Barbara Kirkby-Mason, composer, performer, lecturer and teacher

According to the Guardian obituary for Barbara Kirkby-Mason on Wednesday 15th March 2000, generations of young people from the 1950s to the 1980s would have been familiar with Kirkby-Mason piano tutors. Many of her own compositions were included in her piano tutors. Her tutor books were called the Modern Piano Course and the Guardian states the pieces selected were ‘chosen to give the beginner keyboard freedom; they were original and fun to play’.  Her pieces included the understanding of the use of the triad in classical composition. Many of her pieces had titles which portrayed her sense of fun. Examples of these are The Hobby Horse, Catch Me If You Can, A Fairy Lullaby and Happy Song. She believed that the notes should be printed large so that children did not have to quint to look at the music.

Her piece Lullaby: No. 2 from Second Album was in the ABRSM Grade 1 piano syllabus in 1989 and her Mango Walk was in the Trinity College Grade 1 syllabus in 2018 - 2020.

Kirkby-Mason’s parents were married on 20th July 1904 at the Holy Trinity Church in Upper Tooting. Her father is aged 30 years old, a bachelor and is working as a commercial traveller. His father Thomas Mason, is also a commercial traveller. Kirkby-Mason’s mother is Mildred Mary Edith Floyd, aged 24 years old, a spinster and her father, George Floyd is a grocer. Her father is one of the witnesses and two other witnesses are M M Mason and L E Kirkby.

• **TO DO**
Please copy word for word the passage of the Barbara Kirkby-Mason text above, starting at "Her piece Lullaby: No." and ending at "2018 - 2020.".

• **SOURCE MATERIAL**
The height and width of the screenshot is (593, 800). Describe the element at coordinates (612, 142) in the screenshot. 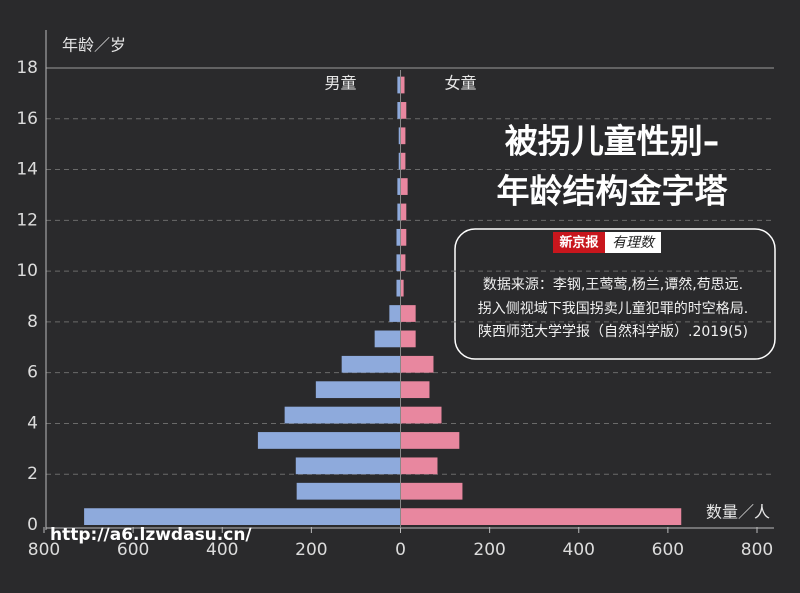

• **SOLUTION**
Her piece Lullaby: No. 2 from Second Album was in the ABRSM Grade 1 piano syllabus in 1989 and her Mango Walk was in the Trinity College Grade 1 syllabus in 2018 - 2020.